§ **Objetivo 1**: No texto sobre a autoridade marítima, reescreva a parte que vai de "Esclareça-se que os" a "Delegacias e Agências[24].", trocando "Capitanias dos Portos" por "Capitanias Marítimas".
§ **Objetivo 2**:
Responda com base no texto sobre a autoridade marítima:
(a) Que artigo da CR/88 é citado?
(b) Que portaria trata da organização das Capitanias, Delegacias e Agências?
(c) Quais são as três áreas ligadas ao conceito de autoridade marítima?
§ **Objetivo 3**: No texto sobre a autoridade marítima, resuma o parágrafo que começa com "A autoridade marítima compreende, assim" e mantenha os fatos principais.

§ **Trecho fornecido**:

________________________________________

Da análise desses instrumentos legais e infralegais, pode-se inferir que o conceito de autoridade marítima está estreitamente relacionado ao dever-poder do Estado brasileiro de conformar a conduta dos particulares em favor do interesse da coletividade, no que diz respeito à salvaguarda da vida humana no mar, à segurança da navegação hidroviária e à prevenção da poluição marinha compromissos esses assumidos internacionalmente.

A autoridade marítima compreende, assim, o conjunto de atribuições subsidiárias conferidas à Marinha do Brasil pela lei, que não seja relacionado à defesa da Pátria e a garantia dos poderes constitucionais, da lei e da ordem, conforme determina o art. 142 da CR/88. Ou seja, adota-se um conceito por exclusão e ampliativo da missão constitucional daquela instituição.

Esclareça-se que os principais Agentes da Autoridade Marítima Brasileira (AMB) são os titulares e militares das Capitanias dos Portos, Capitanias Fluviais, Delegacias e Agências, cuja organização vem disposta na Portaria nº 135/2018, do Comando de Operações Navais, que aprovou o Regulamento das Capitanias, Delegacias e Agências[24].

________________________________________

§ **Extrato de dados**:
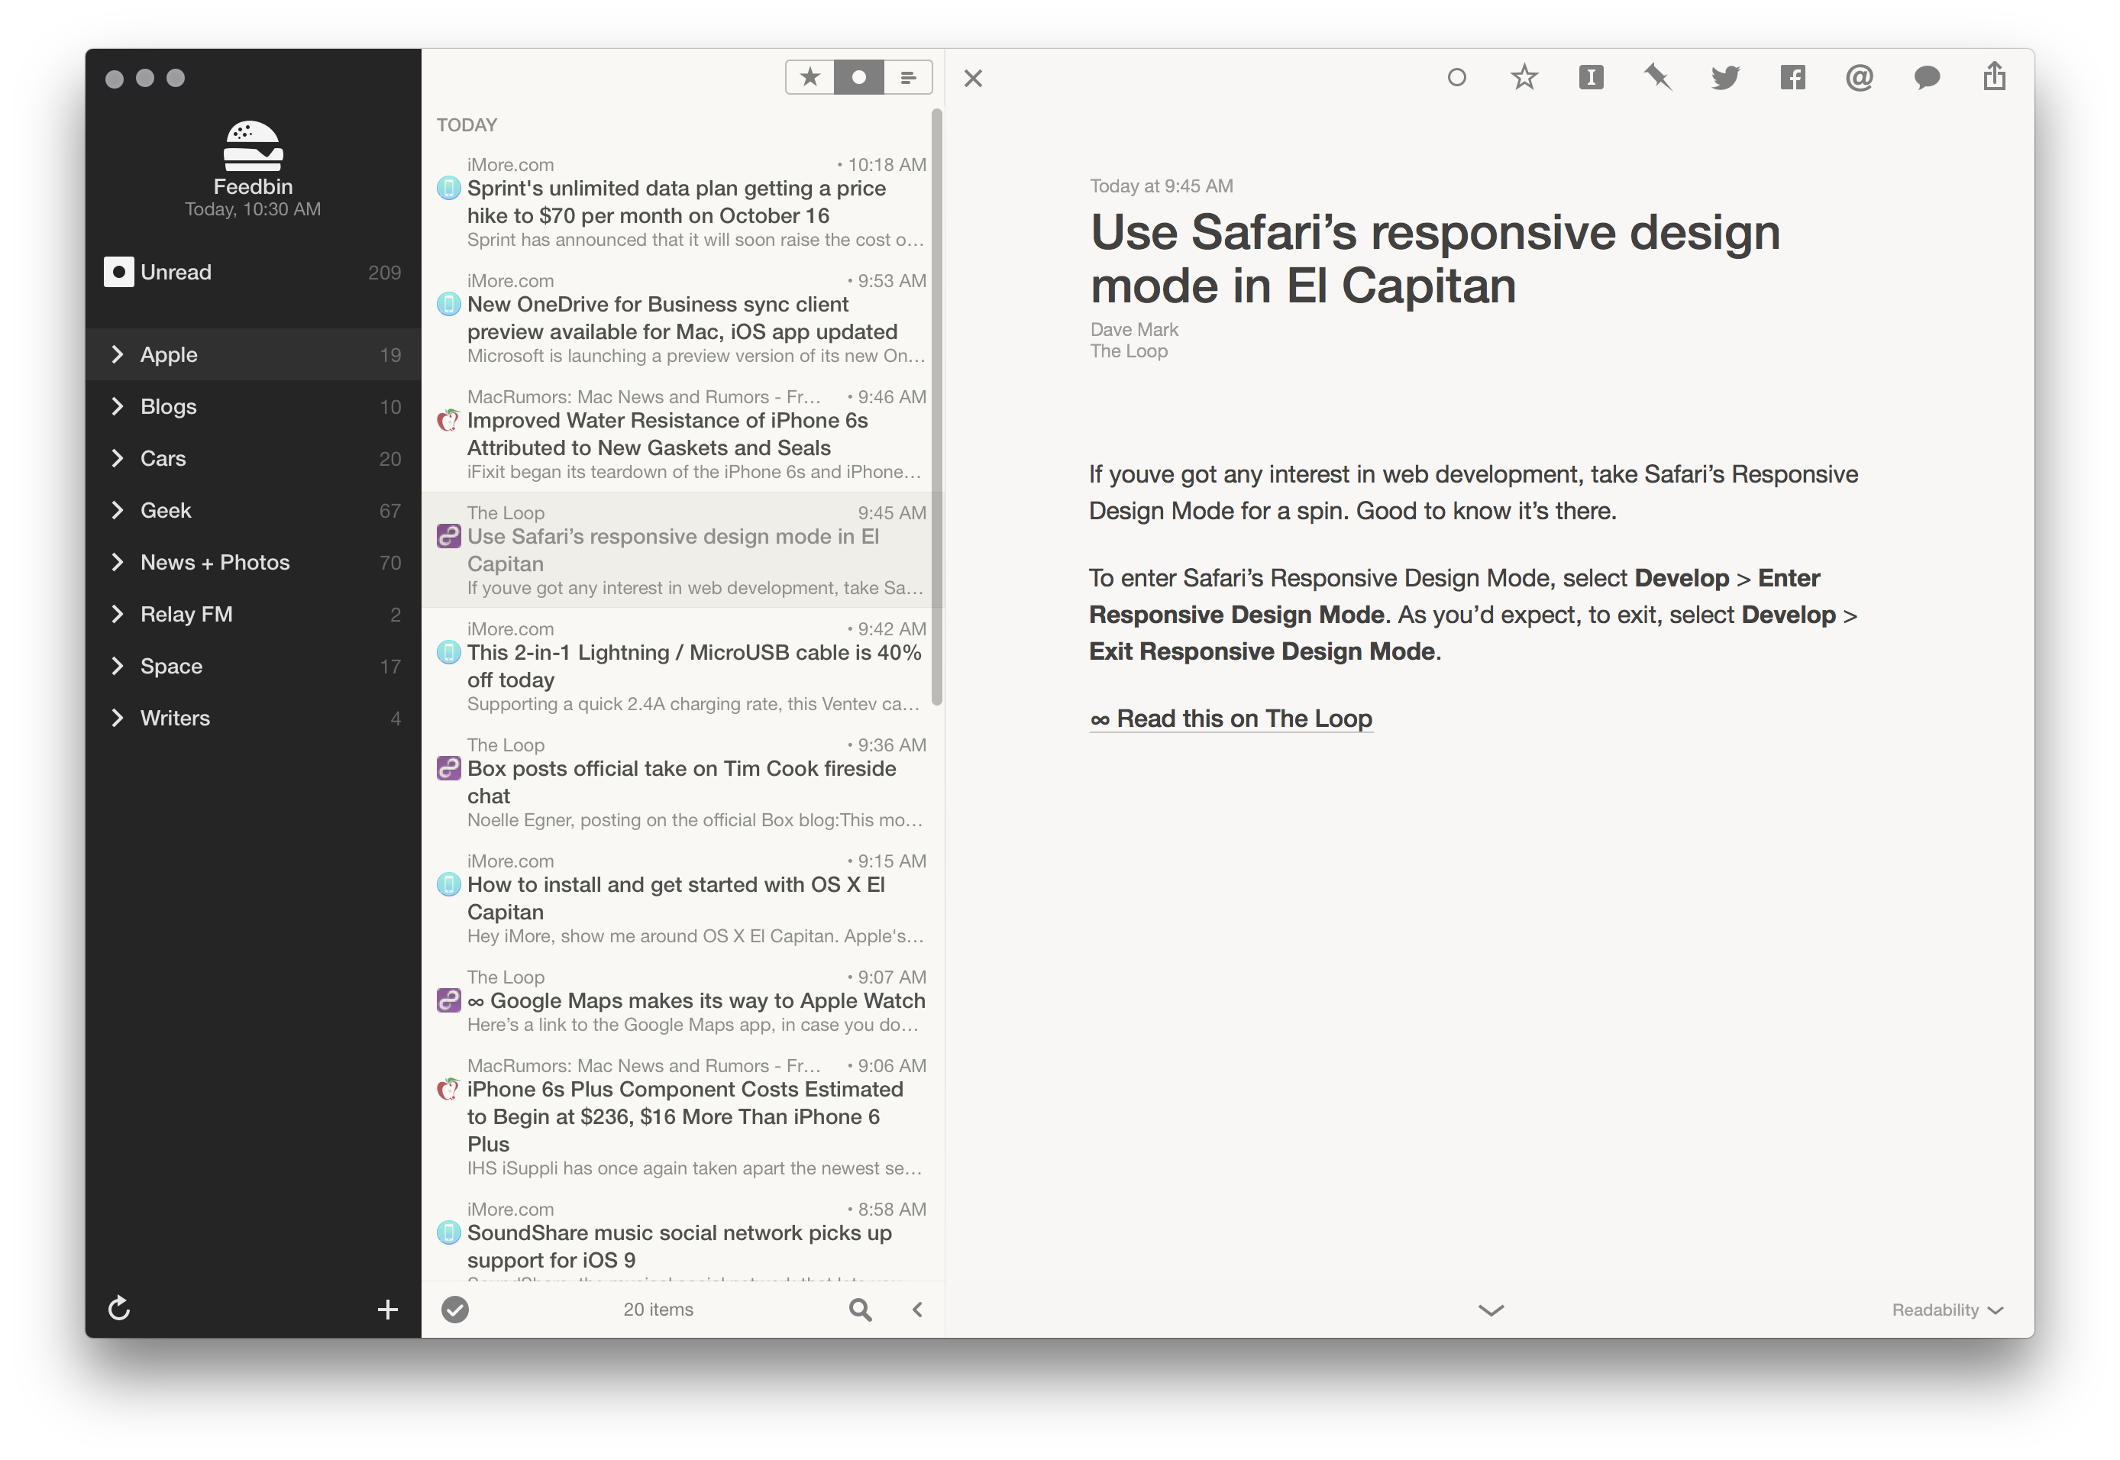Image resolution: width=2120 pixels, height=1460 pixels.
Task: Click the star/favorites filter icon
Action: click(x=809, y=76)
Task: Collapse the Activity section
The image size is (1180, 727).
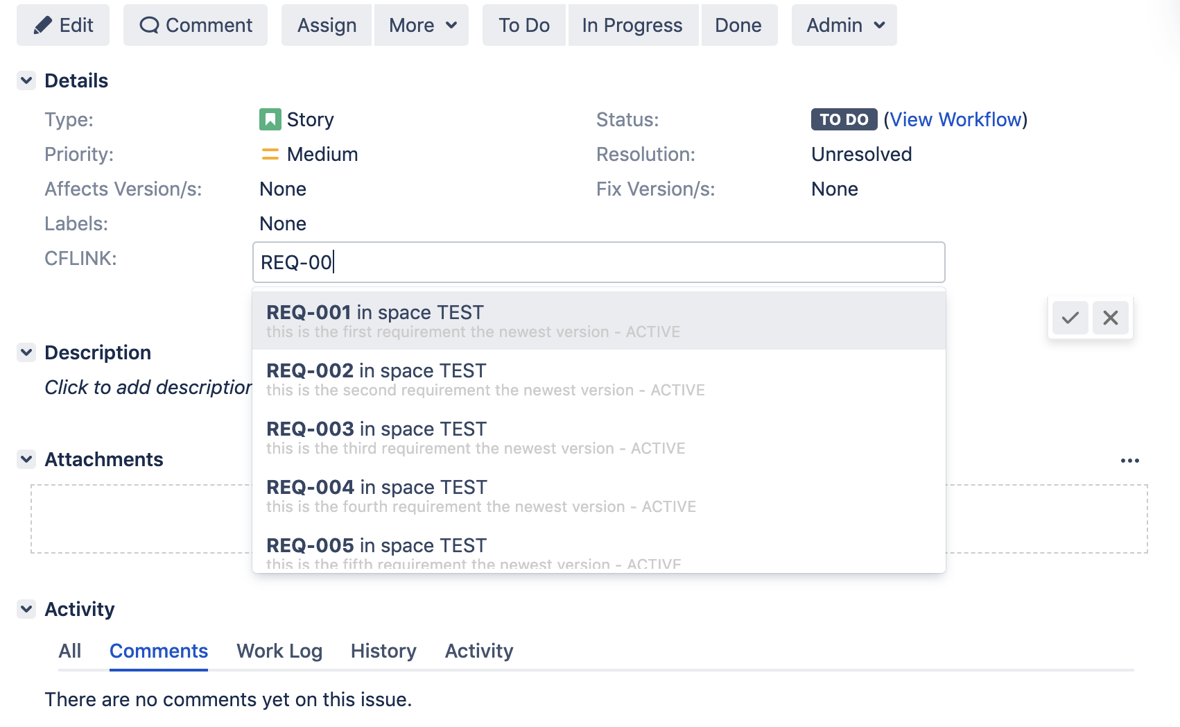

________________________________________

§ **Resultado final 1**:
Esclareça-se que os principais Agentes da Autoridade Marítima Brasileira (AMB) são os titulares e militares das Capitanias Marítimas, Capitanias Fluviais, Delegacias e Agências, cuja organização vem disposta na Portaria nº 135/2018, do Comando de Operações Navais, que aprovou o Regulamento das Capitanias, Delegacias e Agências[24].

§ **Resultado final 2**:
(a) O art. 142 da CR/88.
(b) A Portaria nº 135/2018, do Comando de Operações Navais.
(c) A salvaguarda da vida humana no mar, a segurança da navegação hidroviária e a prevenção da poluição marinha.

§ **Resultado final 3**: A autoridade marítima reúne as funções secundárias que a lei dá à Marinha do Brasil. Ficam de fora a defesa da Pátria e a garantia dos poderes constitucionais, da lei e da ordem, previstas no art. 142 da CR/88. O conceito é definido por exclusão e amplia a missão constitucional da Marinha.